Yellow Pages: 1966 to 2019
It's hard to imagine a world without smartphones, but a flick through an old copy of the Yellow Pages reminds us of a time when even using a corded phone was an alien prospect - and one we needed the trusty Yellow Pages to educate us on. Not just a directory, the Yellow Pages was a go-to source of advice for many years, from best practices for using the latest technology, to offering travel advice and money-saving tips.
Ceefax: 1974 to 2012
The idea of viewers being able to "see facts" using an interactive television service was the height of cool in the 1970s. The first such service in the world, Ceefax delivered news, weather, sport and TV schedules at the touch of a button. Its recognisable Mode 7 typeface is sure to bring back fond memories for many Ceefax fans.
Microsoft Encarta: 1993 to 2009
Millennials will be all too familiar with the plethora of information gleaned from multiple CD-ROMs included in Microsoft Encarta.

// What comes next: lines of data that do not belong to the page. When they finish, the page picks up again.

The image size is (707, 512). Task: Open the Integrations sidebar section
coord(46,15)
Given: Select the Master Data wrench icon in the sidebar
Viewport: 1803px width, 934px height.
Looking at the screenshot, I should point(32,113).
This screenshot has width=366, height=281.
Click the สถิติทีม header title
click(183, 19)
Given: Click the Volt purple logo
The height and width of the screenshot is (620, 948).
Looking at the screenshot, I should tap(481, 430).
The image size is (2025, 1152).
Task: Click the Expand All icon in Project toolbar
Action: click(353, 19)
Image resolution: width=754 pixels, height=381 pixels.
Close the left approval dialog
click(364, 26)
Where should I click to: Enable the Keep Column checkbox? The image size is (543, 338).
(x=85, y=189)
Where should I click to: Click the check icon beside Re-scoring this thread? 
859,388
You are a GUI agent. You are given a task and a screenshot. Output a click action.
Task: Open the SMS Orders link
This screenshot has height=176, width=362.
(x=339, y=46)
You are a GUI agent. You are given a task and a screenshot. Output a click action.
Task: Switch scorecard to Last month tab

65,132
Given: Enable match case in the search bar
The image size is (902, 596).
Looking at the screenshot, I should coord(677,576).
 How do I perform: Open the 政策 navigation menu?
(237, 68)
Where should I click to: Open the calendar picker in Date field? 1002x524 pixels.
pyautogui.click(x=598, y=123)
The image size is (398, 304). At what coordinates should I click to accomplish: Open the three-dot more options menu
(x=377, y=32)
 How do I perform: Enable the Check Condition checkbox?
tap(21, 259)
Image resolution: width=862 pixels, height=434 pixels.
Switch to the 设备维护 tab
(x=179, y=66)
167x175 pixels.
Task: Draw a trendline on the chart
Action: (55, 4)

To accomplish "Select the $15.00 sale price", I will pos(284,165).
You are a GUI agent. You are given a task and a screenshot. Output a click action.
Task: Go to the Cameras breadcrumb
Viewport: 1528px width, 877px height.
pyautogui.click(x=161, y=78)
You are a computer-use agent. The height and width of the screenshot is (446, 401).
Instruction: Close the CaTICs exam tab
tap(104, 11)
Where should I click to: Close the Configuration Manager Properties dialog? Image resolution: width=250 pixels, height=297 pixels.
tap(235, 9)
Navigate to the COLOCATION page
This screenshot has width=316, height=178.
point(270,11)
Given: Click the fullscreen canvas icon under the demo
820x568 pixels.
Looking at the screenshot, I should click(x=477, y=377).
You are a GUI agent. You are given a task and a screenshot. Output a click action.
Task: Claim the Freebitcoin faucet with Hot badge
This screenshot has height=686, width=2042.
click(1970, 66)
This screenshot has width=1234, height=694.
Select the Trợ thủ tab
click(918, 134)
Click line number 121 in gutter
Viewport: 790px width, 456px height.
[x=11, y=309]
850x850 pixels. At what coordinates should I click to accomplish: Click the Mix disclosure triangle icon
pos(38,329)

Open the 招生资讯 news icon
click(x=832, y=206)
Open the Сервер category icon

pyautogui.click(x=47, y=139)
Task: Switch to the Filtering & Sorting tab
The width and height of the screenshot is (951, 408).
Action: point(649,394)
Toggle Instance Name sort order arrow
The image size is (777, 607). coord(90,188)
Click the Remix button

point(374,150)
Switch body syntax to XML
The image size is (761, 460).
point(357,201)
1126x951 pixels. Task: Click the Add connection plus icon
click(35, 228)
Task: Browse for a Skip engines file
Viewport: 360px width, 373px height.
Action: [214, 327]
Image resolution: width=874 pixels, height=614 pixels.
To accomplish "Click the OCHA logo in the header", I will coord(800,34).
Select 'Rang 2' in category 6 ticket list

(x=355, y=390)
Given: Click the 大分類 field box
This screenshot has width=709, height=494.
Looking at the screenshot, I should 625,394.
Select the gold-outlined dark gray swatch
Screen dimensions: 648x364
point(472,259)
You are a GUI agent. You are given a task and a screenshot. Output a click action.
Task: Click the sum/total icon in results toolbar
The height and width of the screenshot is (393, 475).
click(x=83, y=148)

The cure for all homework woes before the world wide web made life so much easier. Before its end in 2009, mainly due to the battle with online giant Wikipedia, the complete version consisted of more than 62,000 articles.
Ask Jeeves, now Ask.com: 1996 to 2006
The memorable and helpful Jeeves retired in 2006, but Ask.com followed and is still hugely popular in the US. Beginning life as a listing edited by humans, it encouraged users to search with questions rather than by keywords. It has since updated to algorithmic search results with a big emphasis on mobile functionality thanks to the launch of its app.
AQA 6336: 2004 to present
With mobiles such as the Nokia 3310 becoming commonplace in the UK in the early noughties, AQA launched an "any question answered" text service that would answer burning questions at any time of day, for a small fee. To date, it has provided short, snappy answers to over 2.7 million customers via hundreds of experts behind the scenes.